I learned a lot this week about my strength as a person and what I can handle. In so many ways that I can’t even describe I feel more prepared to be your Mom now. I feel tough, like I can handle anything. And like all the nurses kept saying all week “if you can handle this, labor is going to be nothing for you!” I feel ready to birth you into this world and to raise you to be a strong man. I really believe this experience prepared me to become your one and only Mama.
I also learned more about your Dad this week. How much he loves and cares for both of us and how supportive he is of us. He held my hand the whole time and encouraged me through every part. And boy was he protective of you! Every time they offered me a new medicine he would say “and how does that affect the kid?” He was your strength when I couldn’t be. That’s the kind of dad you have, kid.
I learned about how God can get you through things you never thought you could endure. Despite how awful this week was, it could have been so much worse. You or I could have been harmed or infected by the rupture but we weren’t. You could have been born earlier than you should have but you weren’t. I don’t quite know what His plan was in all of this yet (sometimes you learn what God was trying to teach you way after things happen), but I know he had our backs.

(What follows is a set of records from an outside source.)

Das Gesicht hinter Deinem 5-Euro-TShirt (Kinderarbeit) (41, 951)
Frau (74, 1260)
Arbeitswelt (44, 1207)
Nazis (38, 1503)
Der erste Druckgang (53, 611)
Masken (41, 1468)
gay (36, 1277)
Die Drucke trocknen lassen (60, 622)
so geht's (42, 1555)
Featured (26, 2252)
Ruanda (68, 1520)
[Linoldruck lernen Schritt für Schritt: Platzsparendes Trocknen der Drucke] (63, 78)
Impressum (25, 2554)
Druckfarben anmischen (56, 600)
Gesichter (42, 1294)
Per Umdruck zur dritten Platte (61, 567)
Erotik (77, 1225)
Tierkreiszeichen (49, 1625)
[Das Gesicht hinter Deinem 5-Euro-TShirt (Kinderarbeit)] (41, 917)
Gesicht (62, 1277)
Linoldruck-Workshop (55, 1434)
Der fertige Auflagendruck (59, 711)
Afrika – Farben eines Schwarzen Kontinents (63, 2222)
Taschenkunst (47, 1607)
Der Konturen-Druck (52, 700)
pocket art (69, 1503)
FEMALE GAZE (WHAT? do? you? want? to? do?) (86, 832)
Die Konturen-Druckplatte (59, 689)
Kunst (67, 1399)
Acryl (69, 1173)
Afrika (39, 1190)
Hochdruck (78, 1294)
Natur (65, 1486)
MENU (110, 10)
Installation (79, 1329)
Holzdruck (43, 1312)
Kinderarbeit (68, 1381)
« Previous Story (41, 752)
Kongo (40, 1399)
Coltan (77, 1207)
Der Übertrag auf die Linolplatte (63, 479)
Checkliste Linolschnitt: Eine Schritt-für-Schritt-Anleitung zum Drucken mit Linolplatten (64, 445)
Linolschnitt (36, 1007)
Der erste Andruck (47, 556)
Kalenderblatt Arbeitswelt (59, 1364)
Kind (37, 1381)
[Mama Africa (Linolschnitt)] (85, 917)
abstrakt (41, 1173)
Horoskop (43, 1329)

Lastly, what I learned about you: you are one tough kid. While I was in the hospital, they came in to monitor you every few hours. You were so active and moving so much despite all of the meds your mom was on, that the nurses kept having to come back to adjust the monitor because you would move away from it. One time, a nurse had to sit with me for 20 minutes and keep the monitor on you! All the nurses and doctors were genuinely impressed with your resilience through all of this. You seemed totally oblivious to what was going on and seemed content as long as you got to stay right where you were. You impressed me kid. I already knew you were amazing but after this, I cannot wait to go back to that maternity wing and meet you. And I’m not the only one. I’m pretty sure when you are finally born, the 20+ nurses and doctors who got us through this week are going to want to meet you also. We don’t even really know each other yet, but I love you son. Very much, and I always will.